Ich sollte mich öfter mal zwischendurch bei der Familie melden, aber bis zum ersten Fisch bin ich da meist noch nicht wirklich entspannt. ;-)
Witzigste Geschichte die dir am Wasser oder beim Angeln passiert ist?
Oh, da gibt´s ´ne ganze Menge – aber lustig ist es ja meist erst hinterher…;-)
Es liegt jetzt schon ein paar Jahre zurück, als ich an der Havel einen absoluten Traumtag erwischte und an ein und demselben Angeltag sowohl einen Schuppie, als auch 2 schöne Spiegler fangen konnte – normal war dort eher so EIN Fisch auf 3 Ansitze…
Das Ganze geschah zur Anfangszeit der Digitalfotografie und die Speicherkarten waren noch nicht allzu groß. Meine Knipse war demzufolge schon ziemlich ausgelastet und ich bereits mehr als happy, als beim langsamen Einpacken, gegen Nachmittag, dann sogar noch ein weiterer Lauf auf meiner rund 150m entfernten Stelle erfolgte…
Zum Ende eines spannenden Drills stand ich bereits bis zu den Nippeln mit Wathose und Kescher im Wasser, als aus dem Hintergrund plötzlich die Stimme eines Spaziergängers krächzte: „Graser…?!“
Ich konnte es kaum fassen, dass mich nun ausgerechnet in dieser Minute jemand in meiner unscheinbaren, kleinen Schilfschneise beobachtete.
Tatsächlich landete weniger Augenblicke später mein allererster Graser aus diesem Gewässer in den Maschen und ich war super zufrieden und freute mich über diesen wahrhaft fantastischen Tagesabschluss!
Da ich die neugierigen Blicke aber weiter intensiv in meinem Nacken spürte, wollte ich sprichwörtlich kurzen Prozess machen, hakte den Fisch noch im Kescher ab und klemmte den Kescherstab kurzerhand unter der Sitzbank meines kleinen Schlauchbootes fest, um rasch ein paar Schritte rückwärts zu meinem Camp zu machen und die Kamera zu holen.
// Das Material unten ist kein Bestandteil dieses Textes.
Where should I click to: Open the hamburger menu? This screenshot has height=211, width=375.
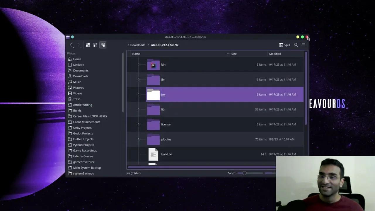(304, 45)
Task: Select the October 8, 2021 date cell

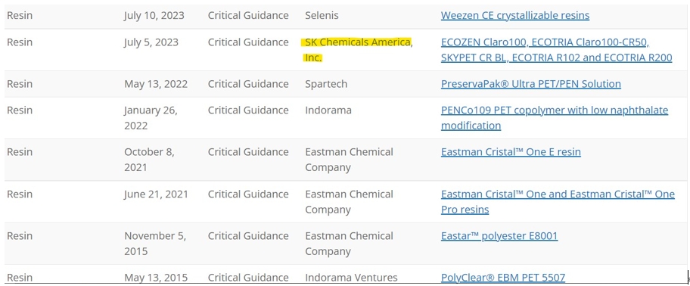Action: click(x=149, y=160)
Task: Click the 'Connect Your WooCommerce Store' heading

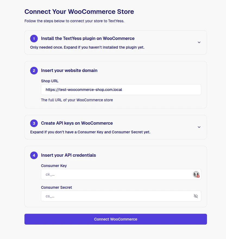Action: click(79, 12)
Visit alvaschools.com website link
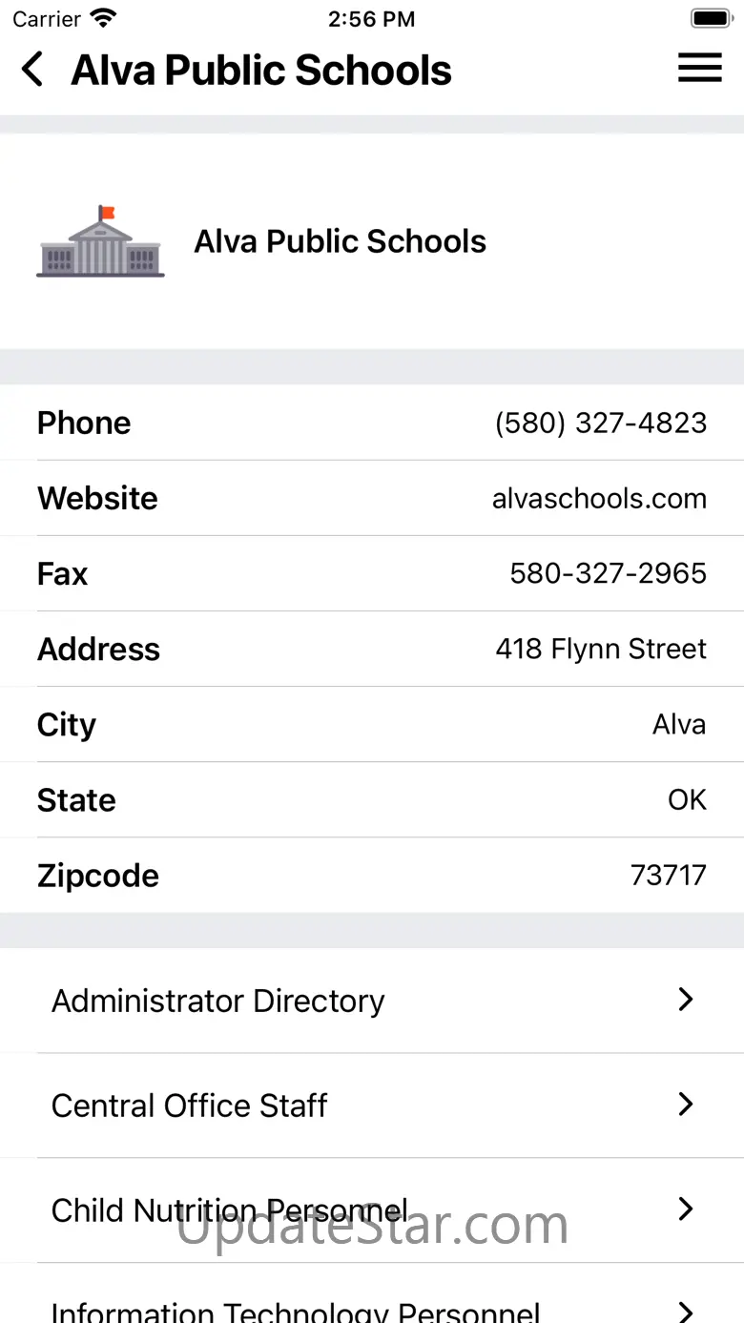Viewport: 744px width, 1323px height. (x=599, y=498)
Ihr ahnt, was kommt…
Bereits beim zweiten Schritt rückwärts durchs knietiefe Wasser, gab es einen mächtigen Schwall und meine stolze Beute verabschiedete sich - ohne sich überhaupt einer näheren Begutachtung unterzogen zu haben, in hollywoodreifer „Free-Willy-Manier“ mit einem beherzten Sprung direkt aus dem Kescher auf nimmer Wiedersehen!
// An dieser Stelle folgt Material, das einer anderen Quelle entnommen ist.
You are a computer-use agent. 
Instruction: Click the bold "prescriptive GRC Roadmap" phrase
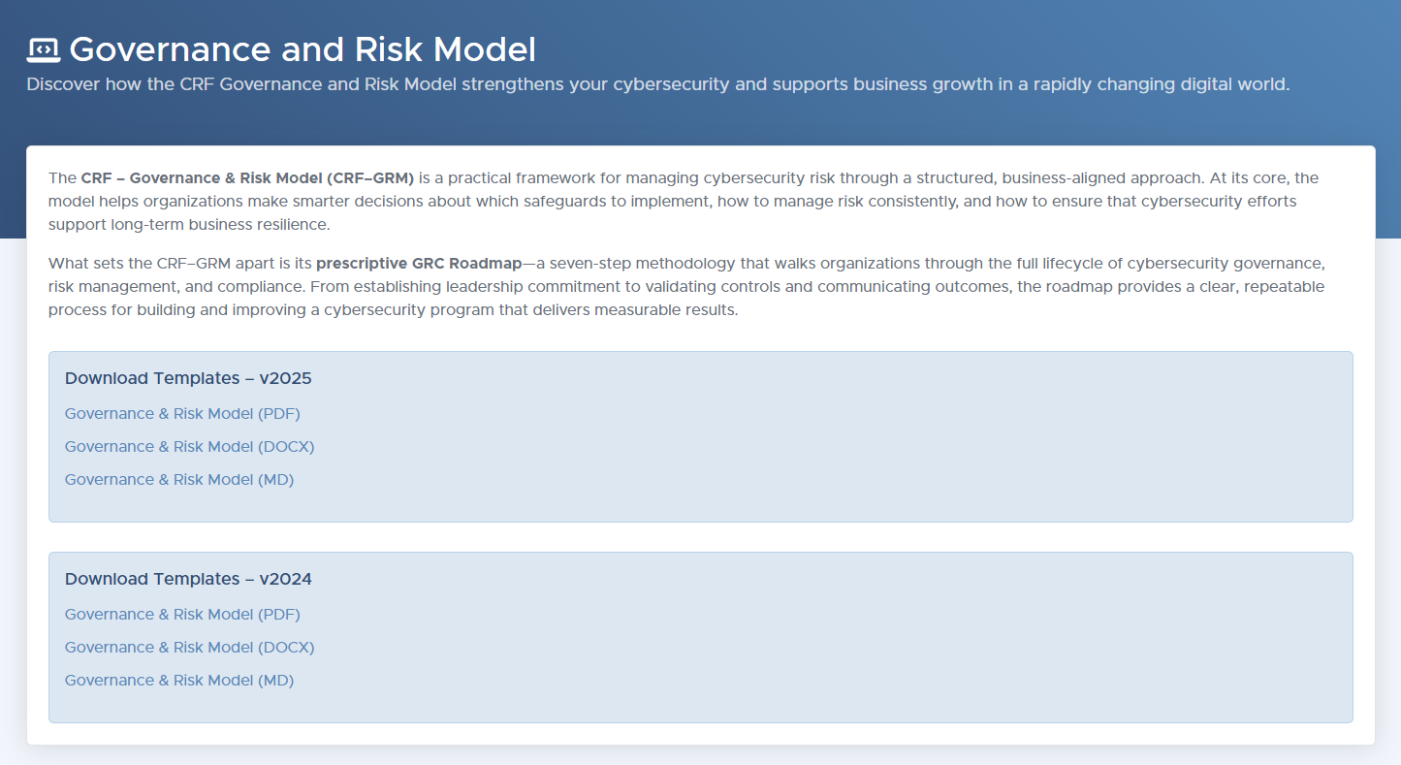click(419, 264)
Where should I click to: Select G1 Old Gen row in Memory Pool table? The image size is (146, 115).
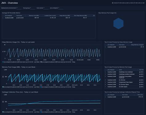coord(124,80)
Wie gewonnen, so zerronnen – aber es gibt wahrlich Schlimmeres und bereits im folgenden Jahr übertraf der nächste Havelgraser mit 20,2 kg meine kühnsten Erwartungen und ließ mich allen „Schmerz“ vergessen, ha, ha.
So, wünsch euch allen eine gute Zeit am Wasser und sag noch mal vielen Dank für das nette Gespräch.